▶ [Text section]

KESTON NEWS SERVICE
Issue 7, Article 5, 10 July 2000

Immediate reporting on violations of religious liberty and on religion in
communist and post-communist lands.
______________________________________

Monday 10 July 2000
MOSCOW CATHOLICS TO CONTEST PRIVATISATION OF
CONFISCATED CATHOLIC CHURCH

by Tatyana Titova, Keston News Service

For more than nine years the Apostolic Administration of Roman Catholics in
European Russia and the parish of Ss Peter and Paul have been appealing to the
government and to the Moscow authorities for the return of the Ss Peter and
Paul Church in the city centre, together with four buildings adjoining it that
were also confiscated from the Catholics during the Soviet era. The Catholics
assert that the Giprouglemash company that now claims ownership of the
church received it illegally six years ago and are hoping that their fresh legal
challenge will finally result in the return of their church. `We have already
completed all necessary documentation and will be contesting the privatisation
of the church,' parish priest BOGDAN SEWERYNIK told Keston News
Service. However, the director of the Giprouglemash institute rejected
accusations that the company affiliated with his institute took over the building
illegally.

The parish bought the land in 1838 and built the church and its adjoining four
buildings (the residence of the bishop, his staff and the parish clergy, together
with an almshouse, a school and a women's college, a library and charity
offices) with funds it had raised itself. In 1939 the church was closed and
turned into a cinema. In 1945 the church was handed over to the people's
commissariat for the coal industry and turned into an institute run by
Giprouglemash. At the beginning of perestroika the Giprouglemash state coal
enterprise was turned into a company, which privatised the church and included
it among its capital assets. The other church buildings, which became the
property of the municipal authorities, are used by various city-run institutions,
although large parts of these buildings are currently rented out to private
companies.

Following the opening up to religion in the late 1980s, various declarations
were issued on the return of places of worship to religious organisations. On 30
July 1992 the Moscow city soviet decided to return the church and its buildings
to the city's Catholics, a process which was to be carried out during the next
two years. The city authorities also declared their intention to provide
alternative accommodation for the organisations occupying the church
buildings. However, on 28 October 1994 the State property committee
transferred ownership of the church to the Giprouglemash company, despite the
fact that the church is a building of national cultural and historical significance
and should not have been privatised.

Father Sewerynik, who is Vicar General of the Apostolic Administration as
well as parish priest, told Keston on 29 June that in 1997 the parish brought an
action to the Court of Appeal in Moscow for the return of the church and the
adjoining buildings. When their case was rejected the parish submitted an
appeal against this decision to the Higher Court of Appeal three times. `The
documents pertaining to the case testify only to the historic ownership of the
disputed property, which ended during the Soviet era,' the chairman of the
Higher Court of Appeal V.F. YAKOVLEV declared. `However this does not
establish that a particular religious organisation has the right of ownership,
since from 1939 the disputed property was the subject of state ownership.'
Father Sewerynik explains: `According to Russian law we are not owners with
a legal claim to the property, because after nationalisation in 1920-21 we lost
our legal right to the property. To this day Russia has not passed a law on
denationalisation.'

The Moscow-based lawyer VLADIMIR RYAKHOVSKY, who has recently
been appointed by the Apostolic Administration to conduct the case, is
convinced that the privatisation of the church building was illegal, since places
of worship cannot be privatised. Ryakhovsky told Keston on 6 July that he
intended to contest the privatisation, as only the state was able to return the
church to the Catholic community.

▶ [Written problem 1] Rewrite the rows starting at "Click the isolated blue point near 52%" and ending at "pyautogui.click(x=54, y=86)", changing "monitor" to "display" and leaving everything else unchanged; omit the pictures from your answer.
The rows that follow have no connection to the Keston News article.

Data items
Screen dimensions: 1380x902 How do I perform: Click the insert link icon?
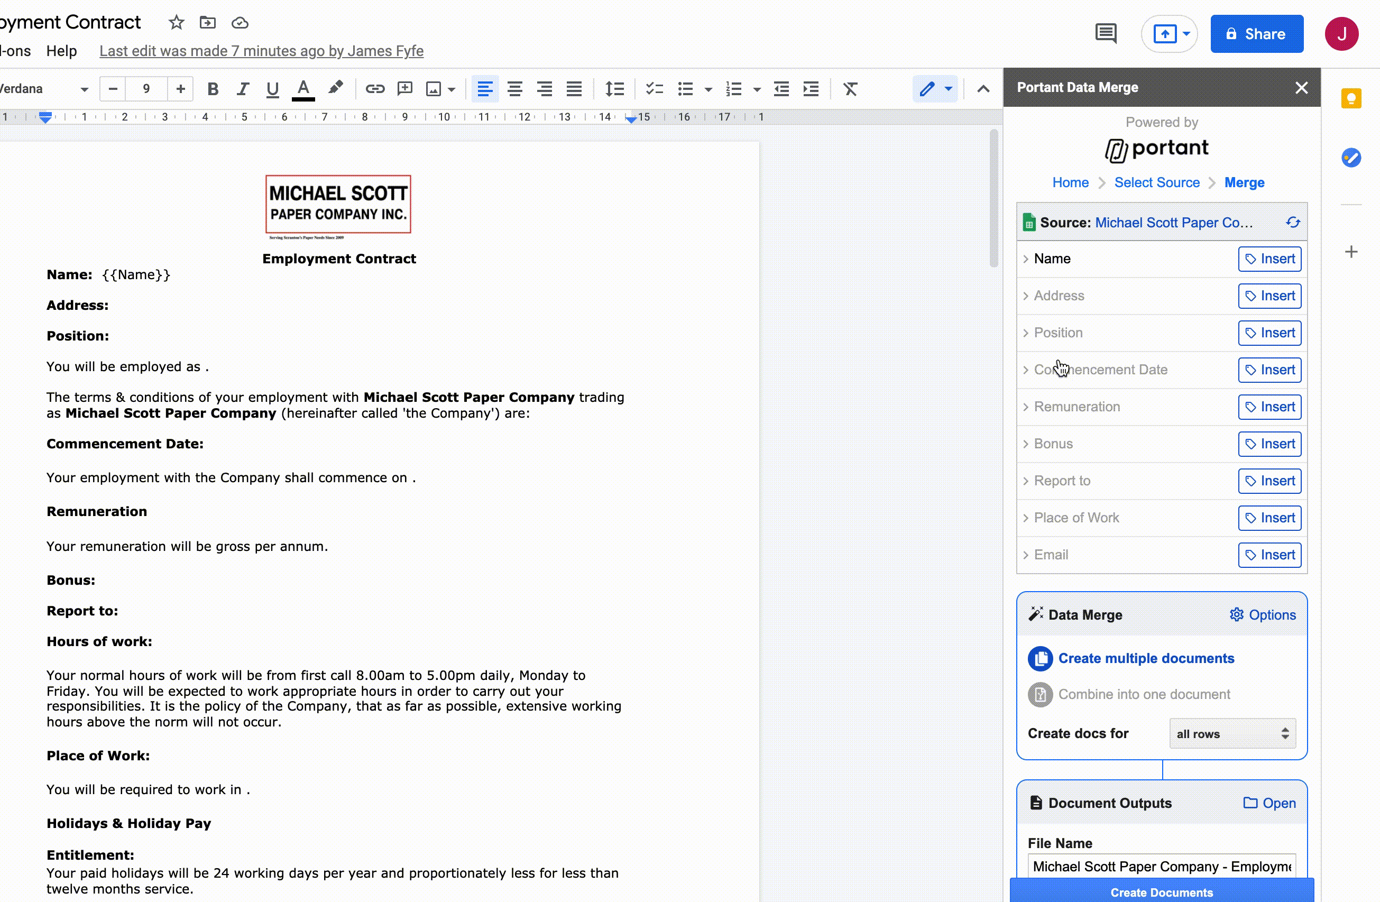pyautogui.click(x=375, y=89)
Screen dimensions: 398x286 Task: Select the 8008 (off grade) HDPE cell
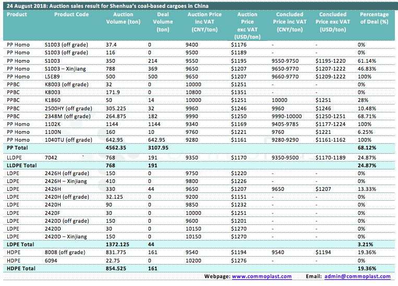pyautogui.click(x=64, y=253)
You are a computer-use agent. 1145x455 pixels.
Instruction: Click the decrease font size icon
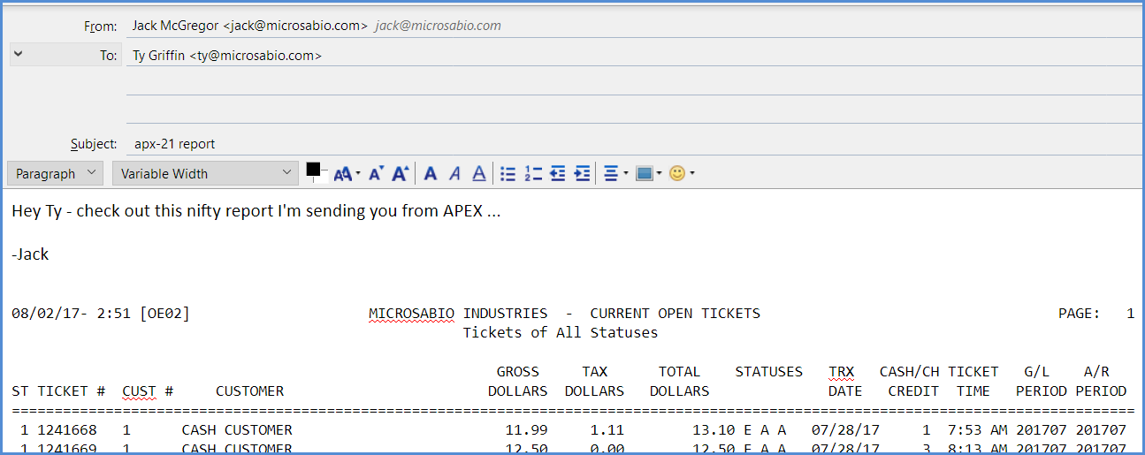point(376,174)
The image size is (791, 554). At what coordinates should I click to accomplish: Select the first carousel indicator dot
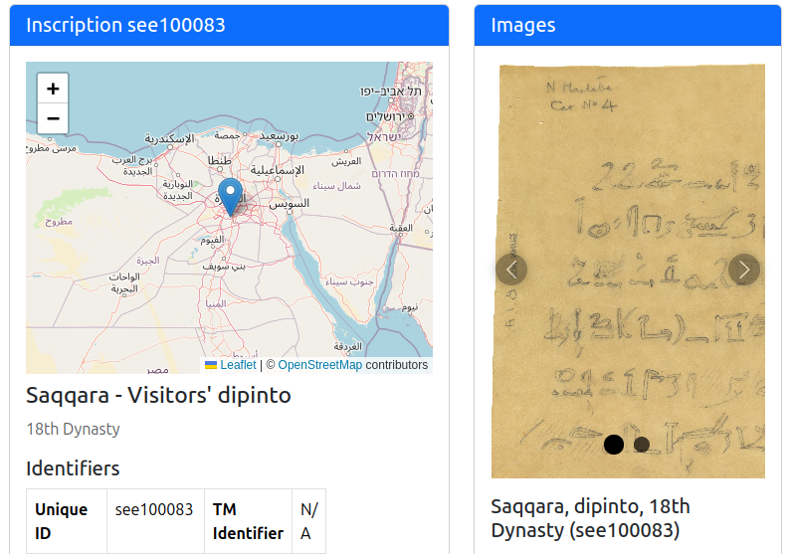click(x=614, y=445)
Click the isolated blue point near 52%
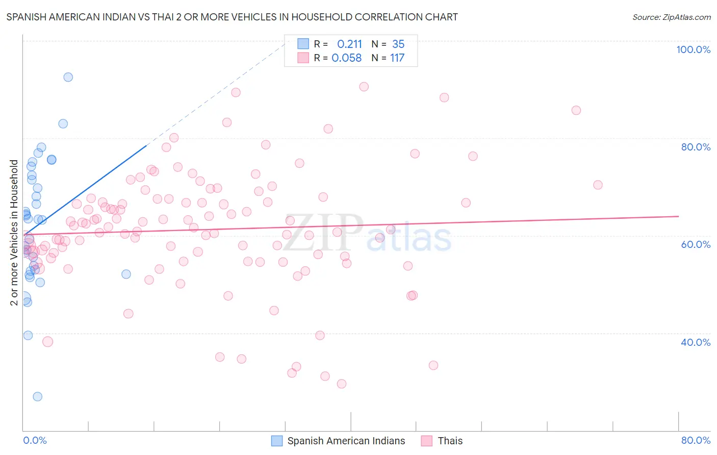 click(x=126, y=274)
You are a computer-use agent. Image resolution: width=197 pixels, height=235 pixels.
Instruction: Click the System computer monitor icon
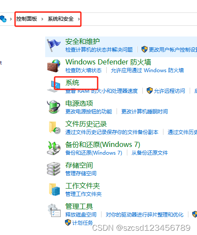pyautogui.click(x=54, y=86)
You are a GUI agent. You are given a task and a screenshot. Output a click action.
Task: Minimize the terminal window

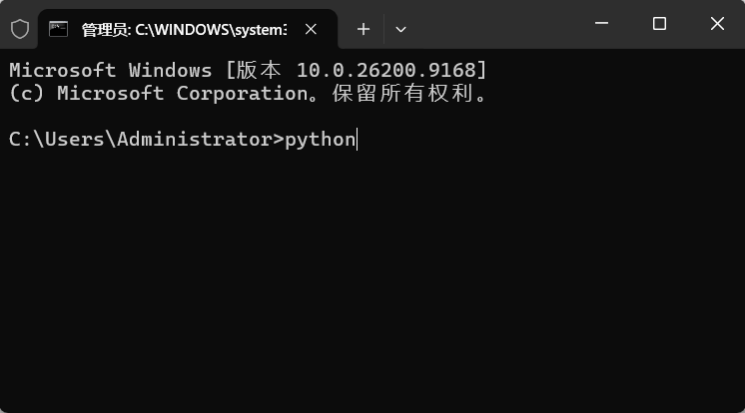point(601,23)
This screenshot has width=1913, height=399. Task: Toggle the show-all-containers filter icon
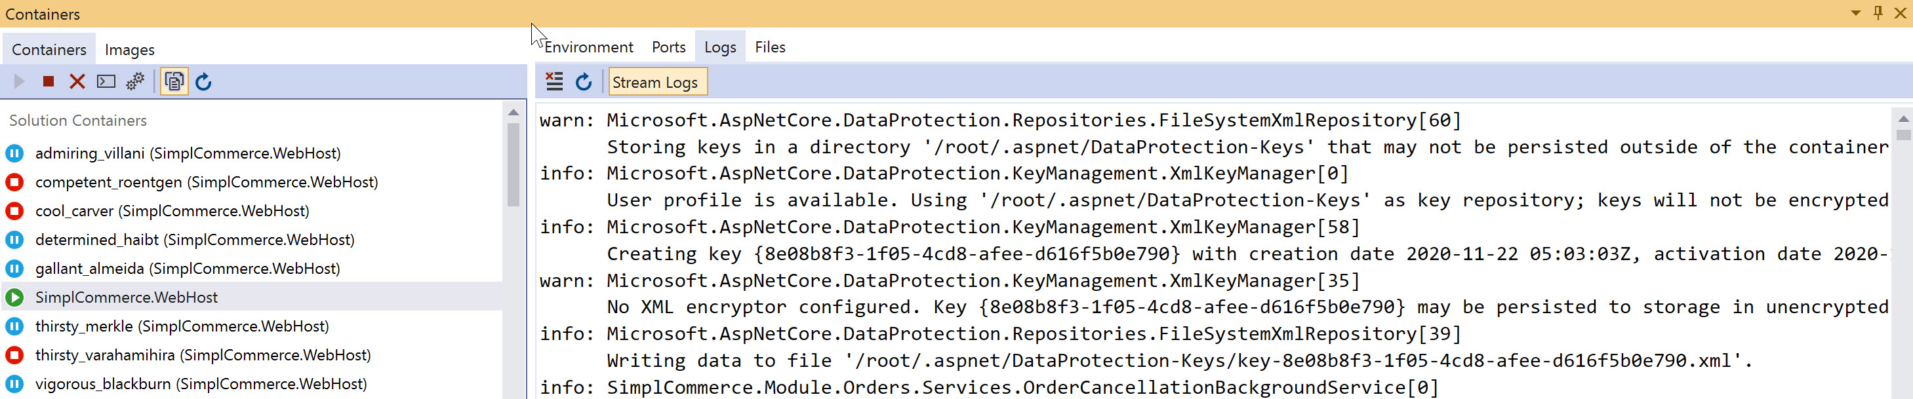(175, 82)

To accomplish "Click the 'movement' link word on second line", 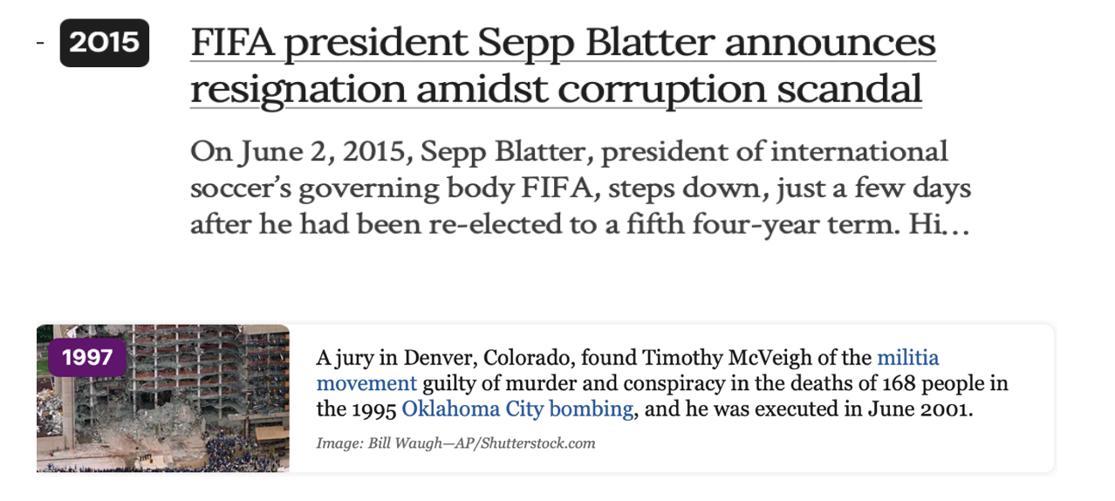I will (x=366, y=382).
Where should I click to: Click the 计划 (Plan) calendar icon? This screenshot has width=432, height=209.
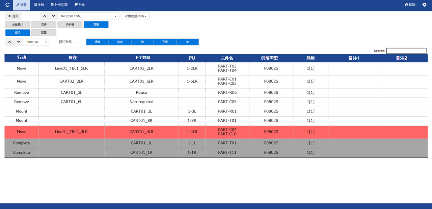38,5
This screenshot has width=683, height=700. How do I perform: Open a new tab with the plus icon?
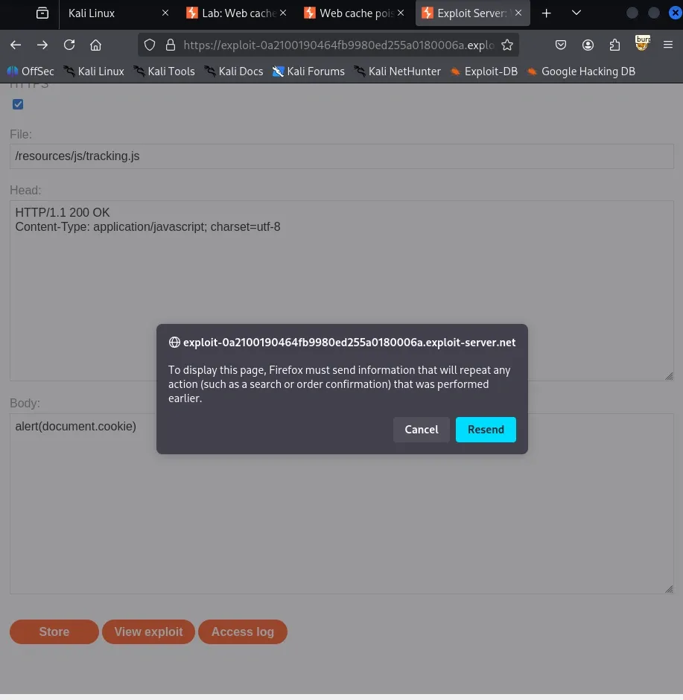point(546,13)
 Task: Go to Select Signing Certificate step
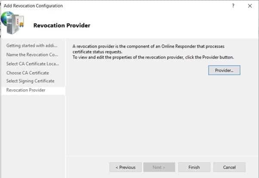30,81
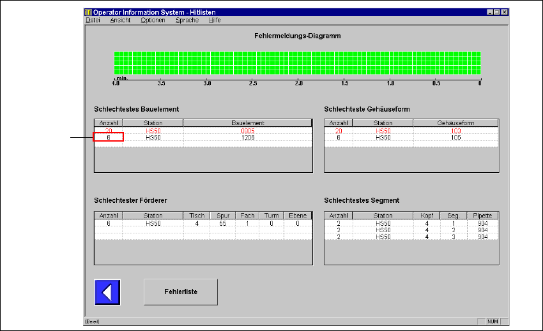
Task: Open the Datei menu
Action: click(93, 20)
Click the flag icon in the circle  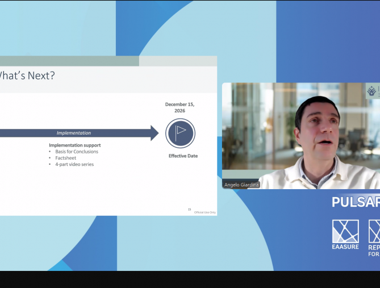tap(180, 133)
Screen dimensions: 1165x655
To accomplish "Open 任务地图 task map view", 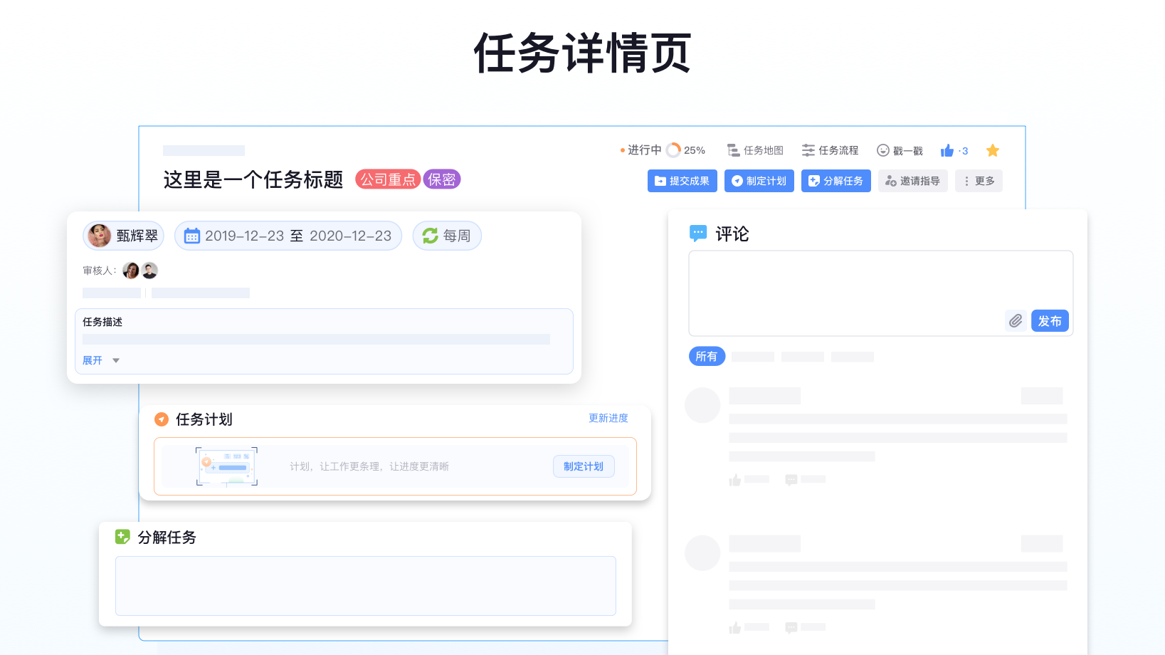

▶ [Written problem 2] Duplicate the passage of the Keston News article starting at "The Moscow-based lawyer" and ending at "the Catholic community.".

▶ [Written solution 1]
Click the isolated blue point near 52%
 click(x=126, y=274)
You are a computer-use agent. Image resolution: width=197 pixels, height=235 pixels.
Instruction: Click the System computer display icon
pyautogui.click(x=54, y=86)

▶ [Written solution 2]
The Moscow-based lawyer VLADIMIR RYAKHOVSKY, who has recently
been appointed by the Apostolic Administration to conduct the case, is
convinced that the privatisation of the church building was illegal, since places
of worship cannot be privatised. Ryakhovsky told Keston on 6 July that he
intended to contest the privatisation, as only the state was able to return the
church to the Catholic community.